> **Material for this task**

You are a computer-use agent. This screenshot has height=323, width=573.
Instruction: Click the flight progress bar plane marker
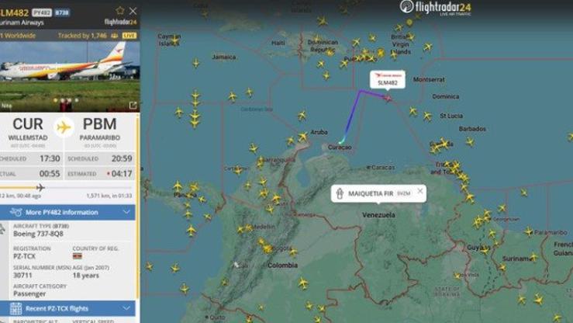point(40,188)
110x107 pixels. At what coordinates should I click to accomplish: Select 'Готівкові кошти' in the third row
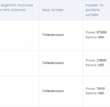(x=53, y=91)
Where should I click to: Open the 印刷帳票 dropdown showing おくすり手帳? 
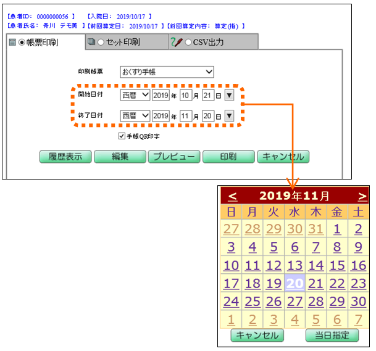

> **Task directions**
Render every line of the records above as a numbered list, omitting blank lines. Leave the pictures out of the list.

> **Solution to this exercise**
1. You are a computer-use agent. This screenshot has height=323, width=573.
2. Instruction: Click the flight progress bar plane marker
3. point(40,188)
4. 110x107 pixels. At what coordinates should I click to accomplish: Select 'Готівкові кошти' in the third row
5. (x=53, y=91)
6. Where should I click to: Open the 印刷帳票 dropdown showing おくすり手帳? 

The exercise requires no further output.